Reconciliation has been used with increasing frequency. That was bad enough. But at least for the Bush tax cuts or the prescription drug bill, there was significant bipartisan support. Now we have pure reconciliation mixed with pure partisanship.Klein rightfully points out that the Medicare prescription drug reform under Bush was not passed via reconciliation (you mean you can pass major health-care-related measures without using reconciliation!?).
However, if Klein's going to attack Brooks on the matter of facts, he had best be sure his own facts are right. Well, check out this math:
The budget reconciliation process was used six times between 1980 and 1989. It was used four times between 1990 and 1999. It was used five times between 2000 and 2009. And it has been used zero times since 2010.So Klein says, which suggests that reconciliation has been used 15 times since 1980. However, it seems as though reconciliation has been used 22 times. Klein's missing some reconciliation votes here. (However, there is some weight to his broader point that reconciliation was used the most in the 1980s. It was used heavily there but mostly for---I don't know---the reconciliation of budgetary issues.)

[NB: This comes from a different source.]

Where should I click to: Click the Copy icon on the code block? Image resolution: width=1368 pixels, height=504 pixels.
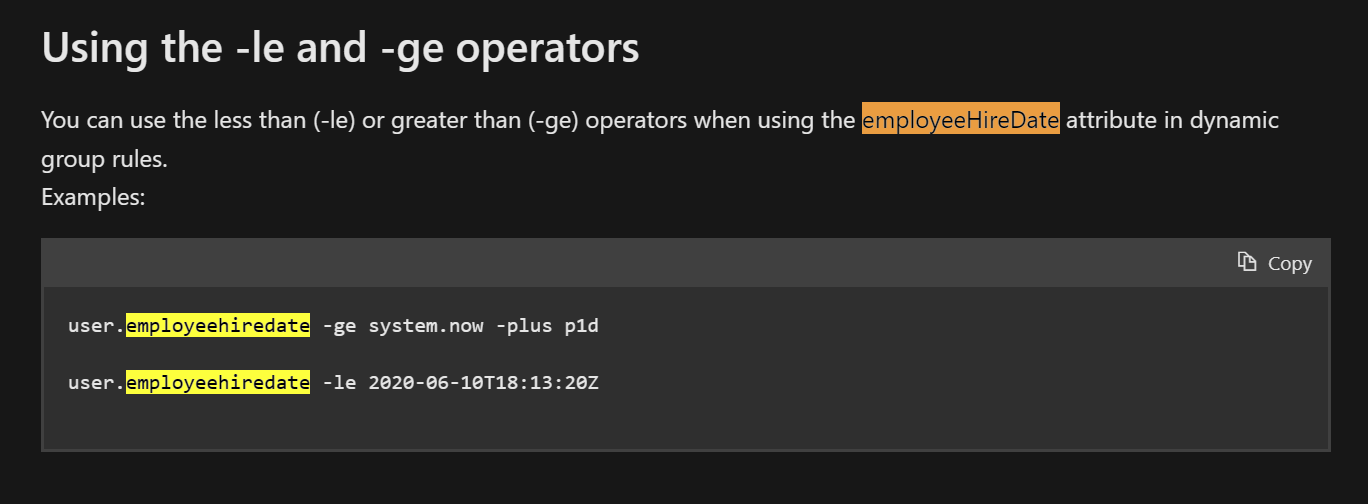tap(1246, 262)

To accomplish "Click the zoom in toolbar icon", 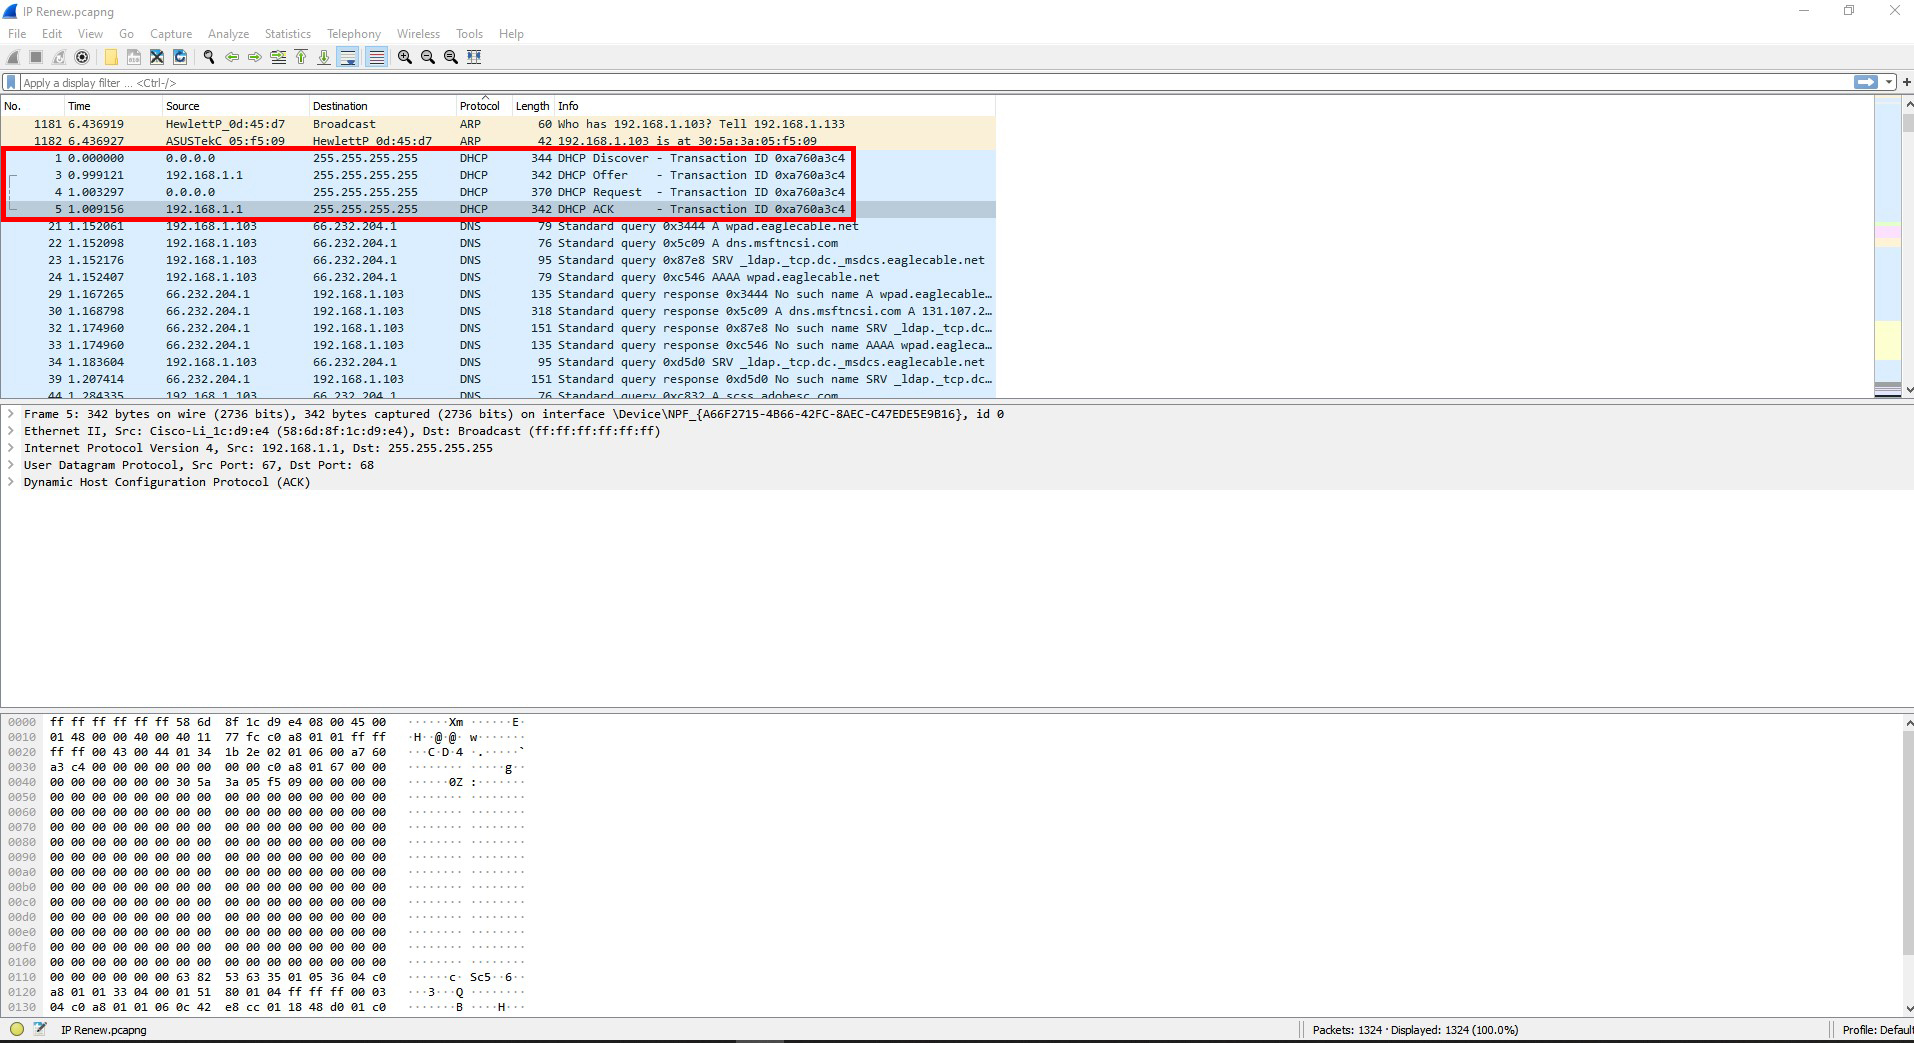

Klein also has a slight rhetorical sleight of hand in this claim:
Nor has reconciliation been limited to bills with "significant bipartisan support." To use Brooks's example of the tax cuts, the 2003 tax cuts passed the Senate 50-50, with Dick Cheney casting the tie-breaking vote. Two Democrats joined with the Republicans in that effort. Georgia's Zell Miller, who would endorse George W. Bush in 2004 and effectively leave the Democratic Party, and Nebraska's Ben Nelson. So I'd say that's one Democrat. One Democrat alongside 49 Republicans. That's not significant bipartisan support.OK, but that's only the 2003 tax cut bill. The 2001 tax cut bill passed 58-33, with a thoroughly bipartisan majority. Brooks might---understandably---have had that vote in mind.
It is true that reconciliation votes have not always been bipartisan love affairs, but does that mean that Brooks's anxiety about a hyper-partisanization of the Senate is wholly misplaced? I realize there's a school of ideological "progressive" thought that loves partisan acrimony and division, but it is not an unworthy position to doubt that such division is good for the country.